→ TASK OBJECTIVE: Rewrite the records from the line containing "You are a GUI" up to and including the line containing "pyautogui.click(x=626, y=144)", and only those lines, keeping the requests unchanged. Multiply each coordinate in the answers by 1.2 and round it to a whole number, rounding halves up.

→ WORKING DATA:
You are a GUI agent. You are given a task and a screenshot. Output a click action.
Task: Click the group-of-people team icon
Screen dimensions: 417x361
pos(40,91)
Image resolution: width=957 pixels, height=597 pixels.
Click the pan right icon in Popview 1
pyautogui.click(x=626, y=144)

==

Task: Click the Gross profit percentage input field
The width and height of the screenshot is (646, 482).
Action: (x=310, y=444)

==

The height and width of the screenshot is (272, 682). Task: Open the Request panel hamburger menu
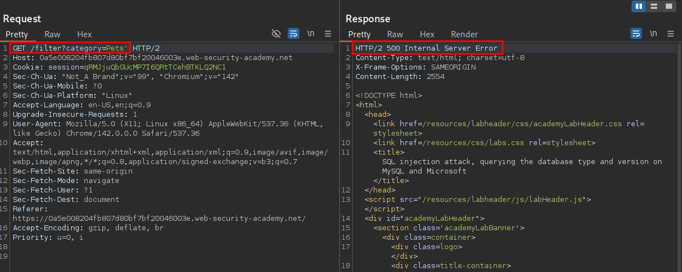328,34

→ RESULT OF THIS EXERCISE:
You are a GUI agent. You are given a task and a screenshot. Output a click action.
Task: Click the group-of-people team icon
Screen dimensions: 417x361
pos(48,109)
Image resolution: width=957 pixels, height=597 pixels.
Click the pan right icon in Popview 1
pyautogui.click(x=751, y=173)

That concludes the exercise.